Exercise objective => Please look for the string "computer" below and report every line in which it occurs.

**** Input ****

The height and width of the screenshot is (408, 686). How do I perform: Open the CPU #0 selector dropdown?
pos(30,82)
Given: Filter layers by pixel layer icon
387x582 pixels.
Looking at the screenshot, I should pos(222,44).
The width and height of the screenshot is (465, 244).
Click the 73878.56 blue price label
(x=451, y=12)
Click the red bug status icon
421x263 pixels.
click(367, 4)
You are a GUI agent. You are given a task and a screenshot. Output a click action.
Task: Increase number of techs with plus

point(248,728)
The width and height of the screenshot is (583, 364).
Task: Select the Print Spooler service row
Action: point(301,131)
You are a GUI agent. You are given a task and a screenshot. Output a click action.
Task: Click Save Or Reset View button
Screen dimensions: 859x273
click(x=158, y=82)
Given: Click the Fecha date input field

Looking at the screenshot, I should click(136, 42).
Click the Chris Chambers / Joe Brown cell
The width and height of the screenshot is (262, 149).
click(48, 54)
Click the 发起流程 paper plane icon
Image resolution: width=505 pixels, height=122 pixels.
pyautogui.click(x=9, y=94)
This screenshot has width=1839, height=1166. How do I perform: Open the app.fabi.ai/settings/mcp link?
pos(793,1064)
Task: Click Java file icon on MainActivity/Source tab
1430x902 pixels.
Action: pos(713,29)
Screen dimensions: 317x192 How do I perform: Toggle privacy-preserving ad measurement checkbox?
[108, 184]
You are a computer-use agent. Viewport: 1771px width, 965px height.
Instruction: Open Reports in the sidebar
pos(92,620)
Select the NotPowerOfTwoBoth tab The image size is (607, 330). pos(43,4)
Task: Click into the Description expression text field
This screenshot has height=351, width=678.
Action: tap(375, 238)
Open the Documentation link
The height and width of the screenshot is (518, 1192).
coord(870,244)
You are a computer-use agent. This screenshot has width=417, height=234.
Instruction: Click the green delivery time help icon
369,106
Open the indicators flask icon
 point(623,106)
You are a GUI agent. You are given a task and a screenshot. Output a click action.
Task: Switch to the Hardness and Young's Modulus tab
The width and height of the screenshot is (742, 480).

****

Exercise solution =>
You are a computer-use agent. Viewport: 1771px width, 965px height.
You are a computer-use agent. This screenshot has width=417, height=234.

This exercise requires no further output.